++++ DOCUMENT TEXT ++++
Danny Campbell

Personal information
- Full name: Daniel William Campbell
- Born: 20 April 1956 New Zealand
- Died: 22 August 2021 (aged 65) Mitimiti, New Zealand

Playing information
- Position: Prop, Second-row
Club
| Years | Team | Pld | T | G | FG | P |
|  | Far North Falcons |  |  |  |  |  |
| 1979–86 | Wigan | 145 | 12 | 0 | 0 | 38 |
| 1986 | Leigh | 10 | 1 | 0 | 0 | 4 |
| 1986–89 | Runcorn Highfield | 62 | 1 | 0 | 0 | 4 |
|  | Total | 217 | 14 | 0 | 0 | 46 |
Representative
| Years | Team | Pld | T | G | FG | P |
|  | Northland |  |  |  |  |  |
| 1980 | New Zealand | 1 | 0 | 0 | 0 | 0 |
- Source:

= Danny Campbell (rugby league) =

New Zealand rugby league footballer (1956–2021)

Daniel William Campbell (20 April 1956 – 22 August 2021) was a New Zealand rugby league footballer who played professionally for Wigan, Leigh and Runcorn Highfield.

==Playing career==
Campbell played for the Far North Falcons and represented Northland.
++++ THE DATA ++++
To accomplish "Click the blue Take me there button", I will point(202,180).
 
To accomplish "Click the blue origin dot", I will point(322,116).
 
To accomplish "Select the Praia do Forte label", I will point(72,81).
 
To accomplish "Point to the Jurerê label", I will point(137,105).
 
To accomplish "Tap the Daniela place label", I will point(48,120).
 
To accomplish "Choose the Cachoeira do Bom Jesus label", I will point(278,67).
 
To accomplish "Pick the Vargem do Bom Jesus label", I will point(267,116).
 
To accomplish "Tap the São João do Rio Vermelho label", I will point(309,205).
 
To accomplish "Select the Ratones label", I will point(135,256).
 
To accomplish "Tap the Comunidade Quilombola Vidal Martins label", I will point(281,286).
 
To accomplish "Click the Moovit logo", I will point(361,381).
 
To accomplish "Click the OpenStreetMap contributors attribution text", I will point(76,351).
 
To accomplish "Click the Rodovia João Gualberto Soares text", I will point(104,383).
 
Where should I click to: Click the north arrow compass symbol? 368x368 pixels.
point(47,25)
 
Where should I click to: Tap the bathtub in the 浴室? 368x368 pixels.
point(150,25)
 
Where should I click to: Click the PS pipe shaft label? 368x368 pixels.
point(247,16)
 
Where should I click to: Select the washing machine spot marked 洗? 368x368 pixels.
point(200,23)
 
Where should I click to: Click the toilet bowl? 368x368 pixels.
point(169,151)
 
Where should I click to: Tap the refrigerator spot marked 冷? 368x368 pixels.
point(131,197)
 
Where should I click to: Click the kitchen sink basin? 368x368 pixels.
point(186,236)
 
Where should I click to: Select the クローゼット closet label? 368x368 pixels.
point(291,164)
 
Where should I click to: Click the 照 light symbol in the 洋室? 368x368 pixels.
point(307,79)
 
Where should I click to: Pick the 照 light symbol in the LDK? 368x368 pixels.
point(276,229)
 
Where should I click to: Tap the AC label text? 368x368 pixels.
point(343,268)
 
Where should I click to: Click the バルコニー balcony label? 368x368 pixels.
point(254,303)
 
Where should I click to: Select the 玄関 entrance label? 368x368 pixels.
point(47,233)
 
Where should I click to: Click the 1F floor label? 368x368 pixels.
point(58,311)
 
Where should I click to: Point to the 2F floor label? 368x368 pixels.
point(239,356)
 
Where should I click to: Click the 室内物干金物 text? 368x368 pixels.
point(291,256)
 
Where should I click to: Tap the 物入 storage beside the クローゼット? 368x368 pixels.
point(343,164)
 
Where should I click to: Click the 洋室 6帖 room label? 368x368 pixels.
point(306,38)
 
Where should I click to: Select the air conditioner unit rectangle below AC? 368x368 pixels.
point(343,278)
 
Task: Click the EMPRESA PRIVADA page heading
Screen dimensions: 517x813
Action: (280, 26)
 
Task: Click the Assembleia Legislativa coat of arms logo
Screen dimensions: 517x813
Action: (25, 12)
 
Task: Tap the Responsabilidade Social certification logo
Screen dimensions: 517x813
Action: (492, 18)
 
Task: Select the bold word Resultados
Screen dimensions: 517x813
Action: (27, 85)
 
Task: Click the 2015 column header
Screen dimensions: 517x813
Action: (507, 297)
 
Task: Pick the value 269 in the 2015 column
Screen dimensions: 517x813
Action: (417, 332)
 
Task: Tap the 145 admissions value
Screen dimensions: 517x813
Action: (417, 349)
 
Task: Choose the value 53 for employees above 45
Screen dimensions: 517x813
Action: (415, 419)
++++
- [ACTIONS TO TAKE]:
1. Summarize the Danny Campbell article in two sentences.
2. Output the part of the Danny Campbell article between "Daniel William Campbell (20" and "and Runcorn Highfield.", inclusive.
3. Write the next part of the Danny Campbell article, picking up after its last sentence.

- [ANSWERS FOR THE EXERCISE]:
1. Daniel William Campbell (1956–2021) was a New Zealand rugby league footballer who played professionally for Wigan, Leigh and Runcorn Highfield. He played prop and second-row, turned out for the Far North Falcons, represented Northland, and played once for New Zealand in 1980.

2.
Daniel William Campbell (20 April 1956 – 22 August 2021) was a New Zealand rugby league footballer who played professionally for Wigan, Leigh and Runcorn Highfield.

3.
Danny Campbell moved to England in 1979, joining Wigan. Danny Campbell played at in Wigan's 15–4 victory over Leeds in the 1982–83 John Player Trophy Final during the 1982–83 season at Elland Road, Leeds on Saturday 22 January 1983. Danny Campbell was a substitute in Wigan's 28–24 victory over Hull F.C. in the 1985 Challenge Cup Final during the 1984–85 season at Wembley Stadium, London on Saturday 4 May 1985. He played in a total of 145 matches for Wigan between 1979 and 1986.

He was part of the New Zealand squad during their 1980 tour of Great Britain and France, but did not appear in any of the Test matches.

On 22 August 2021, Campbell died at his home in Mitimiti, New Zealand. He left a wife and four children.